Keywords: Gastric cancer, Tetranectin, Prognosis, Nomogram.

Introduction

Gastric cancer is an important health problem, being the fifth most common cancer and the third leading cause of cancer-related death worldwide 1. More than 950,000 new diagnoses are made every year 2. In China, although the incidence has decreased over past several decades, gastric cancer still ranks the second most common malignancy with an estimated 679,100 new cases each year3. Due to the lack of specific symptoms at the early stage, over 80% of patients with gastric cancer are diagnosed at an advanced and unsuitable stage for surgical resection, which is the major reason for a poor prognosis 3. Tumor-node-metastasis (TNM) staging system has been widely used to provide reliable prognostic information of gastric cancer, but they still have limited capacity to determine different outcomes for ignoring the heterogeneity of gastric cancer. Considering the increasing level of understanding of the molecular basis of tumor biology, more novel biomarkers are applied in diagnosis, prognosis and treatment 4.
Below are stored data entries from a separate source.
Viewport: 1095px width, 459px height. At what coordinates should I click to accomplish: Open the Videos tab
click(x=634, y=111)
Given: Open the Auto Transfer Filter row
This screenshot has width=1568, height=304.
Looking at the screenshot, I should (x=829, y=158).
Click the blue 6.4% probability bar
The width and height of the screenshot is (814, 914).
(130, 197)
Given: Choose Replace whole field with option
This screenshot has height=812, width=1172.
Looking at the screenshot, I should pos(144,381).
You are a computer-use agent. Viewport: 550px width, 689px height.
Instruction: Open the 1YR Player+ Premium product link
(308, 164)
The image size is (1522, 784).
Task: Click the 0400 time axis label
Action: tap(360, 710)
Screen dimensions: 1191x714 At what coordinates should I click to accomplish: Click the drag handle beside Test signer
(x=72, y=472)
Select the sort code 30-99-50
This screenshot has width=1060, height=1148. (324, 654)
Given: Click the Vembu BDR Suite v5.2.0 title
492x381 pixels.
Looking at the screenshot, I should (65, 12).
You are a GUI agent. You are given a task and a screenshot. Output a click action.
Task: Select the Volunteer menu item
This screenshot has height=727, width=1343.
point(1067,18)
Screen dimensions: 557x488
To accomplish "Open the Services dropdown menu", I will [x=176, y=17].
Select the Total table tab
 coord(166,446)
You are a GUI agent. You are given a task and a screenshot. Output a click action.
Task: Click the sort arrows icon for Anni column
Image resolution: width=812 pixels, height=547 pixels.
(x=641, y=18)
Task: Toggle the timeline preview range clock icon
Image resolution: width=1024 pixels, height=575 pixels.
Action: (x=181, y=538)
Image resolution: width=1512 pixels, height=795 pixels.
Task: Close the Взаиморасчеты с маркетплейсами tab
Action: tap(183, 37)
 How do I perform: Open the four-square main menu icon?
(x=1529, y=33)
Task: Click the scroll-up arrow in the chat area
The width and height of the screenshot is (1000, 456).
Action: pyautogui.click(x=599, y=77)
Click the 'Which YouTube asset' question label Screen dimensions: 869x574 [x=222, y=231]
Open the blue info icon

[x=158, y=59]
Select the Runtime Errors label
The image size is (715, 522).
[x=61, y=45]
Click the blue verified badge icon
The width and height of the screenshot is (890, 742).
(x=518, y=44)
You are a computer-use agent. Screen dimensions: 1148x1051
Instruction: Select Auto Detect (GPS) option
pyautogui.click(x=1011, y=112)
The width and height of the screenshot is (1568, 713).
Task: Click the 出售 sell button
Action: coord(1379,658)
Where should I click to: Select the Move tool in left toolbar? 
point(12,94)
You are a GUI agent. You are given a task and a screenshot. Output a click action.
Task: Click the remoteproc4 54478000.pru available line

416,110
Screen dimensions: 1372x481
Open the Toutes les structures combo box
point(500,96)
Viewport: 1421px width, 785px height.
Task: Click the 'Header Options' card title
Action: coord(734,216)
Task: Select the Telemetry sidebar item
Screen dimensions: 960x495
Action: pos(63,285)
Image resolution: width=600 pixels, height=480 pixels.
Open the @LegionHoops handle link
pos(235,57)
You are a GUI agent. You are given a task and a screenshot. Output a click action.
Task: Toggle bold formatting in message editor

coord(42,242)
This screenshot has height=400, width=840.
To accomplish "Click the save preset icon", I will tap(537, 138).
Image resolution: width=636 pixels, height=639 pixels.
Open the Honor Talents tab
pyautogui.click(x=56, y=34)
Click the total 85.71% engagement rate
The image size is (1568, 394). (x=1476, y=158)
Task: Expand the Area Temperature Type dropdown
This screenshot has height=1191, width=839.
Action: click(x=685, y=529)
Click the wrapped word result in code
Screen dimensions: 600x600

Tetranectin, a homotrimeric C-type lectin originally isolated from plasma, was detected to bind with plasminogen and fibrin 5. It is thought to play an important role in the regulation of proteolytic processes via binding to plasminogen 5. Impaired cutaneous wound healing, delayed fracture healing and features of Parkinson disease were found in mice lacking tetranectin 6-8. In malignancies, preoperative serum tetranectin was supposed to be a significant prognostic marker in advanced ovarian cancer patients 9. The alteration of tetranectin expression in cancer tissue is also considered as a potential biomarker predicting prognosis in breast 10, bladder 11, oral 12 and ovarian cancer 13. Nevertheless, the roles of tetranectin in gastric carcinoma remain poorly understood.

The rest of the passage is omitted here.